**** TEXT SECTION ****

Constantine's vision of the Cross led also, in his
lifetime, to two further consequences, equally momentous for the later
development of Christendom. First, in 324 he decided to move the capital
of the Roman Empire eastward from Italy to the shores of the Bosphorus.
Here, on the site of the Greek city of Byzantium, he built a new capital,
which he named after himself, 'Constantinoupolis'. The motives for this
move were in part economic and political, but they were also religious:
the Old Rome was too deeply stained with pagan associations to form the
centre of the Christian Empire which he had in mind. In the New Rome
things were to be different: after the solemn inauguration of the city in
330, he laid down that at Constantinople no pagan rites should ever be
performed. Constantine's new capital has exercised a decisive influence
upon the development of Orthodox history.

**** DATA EXCERPT ****

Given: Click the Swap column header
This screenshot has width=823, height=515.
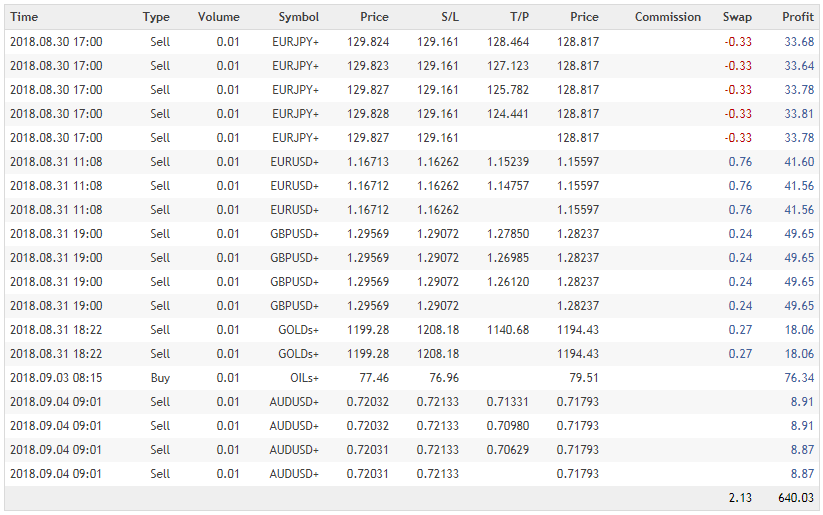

****

§ **WHAT TO WORK ON**
Reproduce the passage about Constantine's founding of Constantinople word for word, from its first sentence to its last.

§ **ANSWER TO THIS TASK**
Constantine's vision of the Cross led also, in his
lifetime, to two further consequences, equally momentous for the later
development of Christendom. First, in 324 he decided to move the capital
of the Roman Empire eastward from Italy to the shores of the Bosphorus.
Here, on the site of the Greek city of Byzantium, he built a new capital,
which he named after himself, 'Constantinoupolis'. The motives for this
move were in part economic and political, but they were also religious:
the Old Rome was too deeply stained with pagan associations to form the
centre of the Christian Empire which he had in mind. In the New Rome
things were to be different: after the solemn inauguration of the city in
330, he laid down that at Constantinople no pagan rites should ever be
performed. Constantine's new capital has exercised a decisive influence
upon the development of Orthodox history.